## Provided passage:
• • •
3D Bioprinting Pancreatic Cancer Cells; Using Practical Ethics to Examine the Case of 'Cats on Speed'

Lightsey, Suzanne, School of Engineering and Applied Science, University of Virginia
Lazzara, Matthew, EN-Chem Engr Dept, University of Virginia
Laugelli, Benjamin, University of Virginia

Before therapies reach the clinical setting, they are extensively using models that function outside of humans. Over the past decade, these models have rapidly progressed so that they are becoming more physiologically relevant. Both my technical and my STS research are connected primarily through these models; however, the two works differ in the way they perceive the current models available. My technical work states that the models scientists have available is not enough to accurately study diseases and thus a new model must be developed, whereas my STS research explores the idea that scientists must continue to use models that are currently available to advance modern medicine, even if it is in an ethically grey-area. Therefore, while the research I’ve conducted this semester differs in its opinion on current medical models, the overall theme consists of using and creating these models to advance the medical field forwards, thus bettering the lives of many humans.
• • •
Stored items:
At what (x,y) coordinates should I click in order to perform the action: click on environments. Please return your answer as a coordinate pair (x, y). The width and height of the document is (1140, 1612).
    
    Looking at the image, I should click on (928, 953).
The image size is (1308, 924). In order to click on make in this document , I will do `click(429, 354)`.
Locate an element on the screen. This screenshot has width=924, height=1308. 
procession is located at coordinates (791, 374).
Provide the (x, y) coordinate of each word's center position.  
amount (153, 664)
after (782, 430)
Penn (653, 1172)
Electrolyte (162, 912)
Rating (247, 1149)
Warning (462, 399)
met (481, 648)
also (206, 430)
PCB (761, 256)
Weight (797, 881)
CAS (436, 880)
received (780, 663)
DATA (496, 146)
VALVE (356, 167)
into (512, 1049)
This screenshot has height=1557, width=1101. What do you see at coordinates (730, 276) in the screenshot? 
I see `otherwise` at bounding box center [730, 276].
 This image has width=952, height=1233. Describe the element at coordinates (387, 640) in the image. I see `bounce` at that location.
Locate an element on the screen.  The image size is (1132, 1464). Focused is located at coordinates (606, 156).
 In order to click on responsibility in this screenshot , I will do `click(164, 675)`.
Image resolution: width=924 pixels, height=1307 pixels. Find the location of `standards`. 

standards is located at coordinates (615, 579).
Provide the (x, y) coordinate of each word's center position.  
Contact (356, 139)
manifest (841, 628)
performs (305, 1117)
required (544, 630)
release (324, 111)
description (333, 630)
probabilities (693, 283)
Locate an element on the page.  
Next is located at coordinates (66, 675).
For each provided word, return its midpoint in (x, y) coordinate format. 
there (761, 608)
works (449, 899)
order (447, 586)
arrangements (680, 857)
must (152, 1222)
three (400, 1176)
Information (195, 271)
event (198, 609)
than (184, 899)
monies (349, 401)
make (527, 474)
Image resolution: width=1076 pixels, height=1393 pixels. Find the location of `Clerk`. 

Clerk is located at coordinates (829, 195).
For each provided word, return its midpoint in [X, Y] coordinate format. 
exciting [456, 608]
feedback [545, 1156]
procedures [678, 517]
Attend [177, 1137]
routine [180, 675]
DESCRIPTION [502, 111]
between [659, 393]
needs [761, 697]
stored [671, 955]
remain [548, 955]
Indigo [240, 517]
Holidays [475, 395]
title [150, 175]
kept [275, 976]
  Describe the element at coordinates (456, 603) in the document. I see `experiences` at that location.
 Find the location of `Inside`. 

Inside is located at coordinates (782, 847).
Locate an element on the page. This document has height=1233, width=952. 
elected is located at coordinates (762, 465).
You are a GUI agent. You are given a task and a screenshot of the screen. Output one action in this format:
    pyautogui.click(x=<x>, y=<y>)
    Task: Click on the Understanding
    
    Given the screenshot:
• • •
## What is required:
Please answer these questions about the bioprinting abstract:
1. What department and university are listed for Matthew Lazzara?
2. Over what period does the abstract say the models have rapidly progressed?
3. According to the technical work, what must happen because the available models are not enough to accurately study diseases?

## Task result:
1. EN-Chem Engr Dept, University of Virginia
2. Over the past decade
3. A new model must be developed.